The supercooling does work, with my house I can "coast" from about Noon to 6 PM after cooling to 67 in the morning when rates are cheaper. The house hits about 71 at dinner time, and with cooking heat etc, I can't quite make the 8PM rate cutoff. However I am working on insulation and so on to try and improve that.

I would like to see an update and how this works for you.

Heat pump water heaters are the new hot thing in Australia (see what I did there ), they use much less energy than gas or traditional electric water heaters.

The Yarra ranges look beautiful. I hope it is nice as the tourist photos suggest.

The cost savings you show - what is the time period? The values are greater than my total monthly bill during peak summer (~US $290).

Thanks!

Oh they are, we are in the foothills only 15 mins away from Olinda and other amazing parts of the ranges.

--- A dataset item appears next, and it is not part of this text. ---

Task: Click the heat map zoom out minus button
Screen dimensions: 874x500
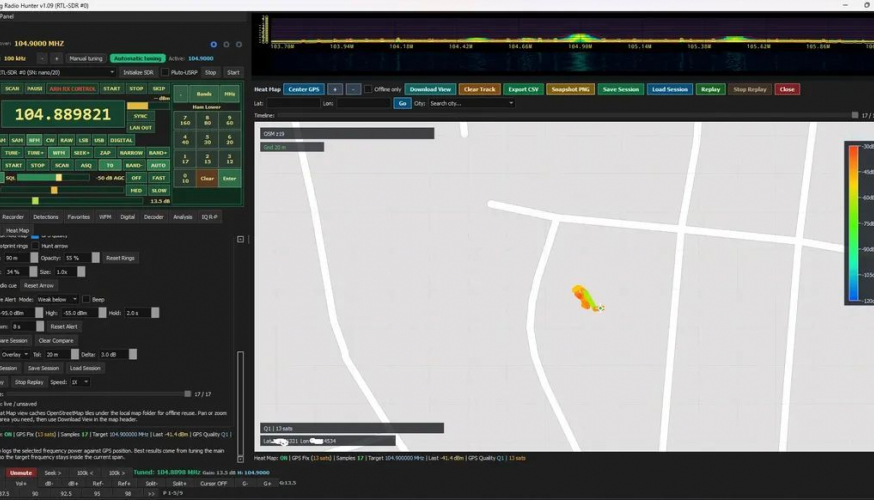Action: click(x=353, y=89)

That's just this year so far - dont forget that our seasons are inverted down under.

We used to pay around $3,000 AUD per year for power, solar cut that in half. The battery is saving us maybe another $700 per year (it's hard to cal properly due to the way it covers the solar generation fluctuations (eg clouds) so im being very conservative.

@neonturbo

Thank you; will do. Anything off-grid is expensive.

With my micro-inverters (IQ-8), I could add another controller to enable powering the home on solar when the grid is down. But I wouldn’t want to risk running heat pumps this way.

They really dont like frequently losing power while running, it'll damage them in the medium term. It's best to have battery storage and run them from that. A single PW2 will provide 5kW continuous and 7kW peak which is more than enough for most homes.

That said, I'd like to add a second PW at some point in the future as even our little 5.4kW system can generate more than double the 13.5kWh of energy a PW2 can hold (my record is 40kWh's in one day).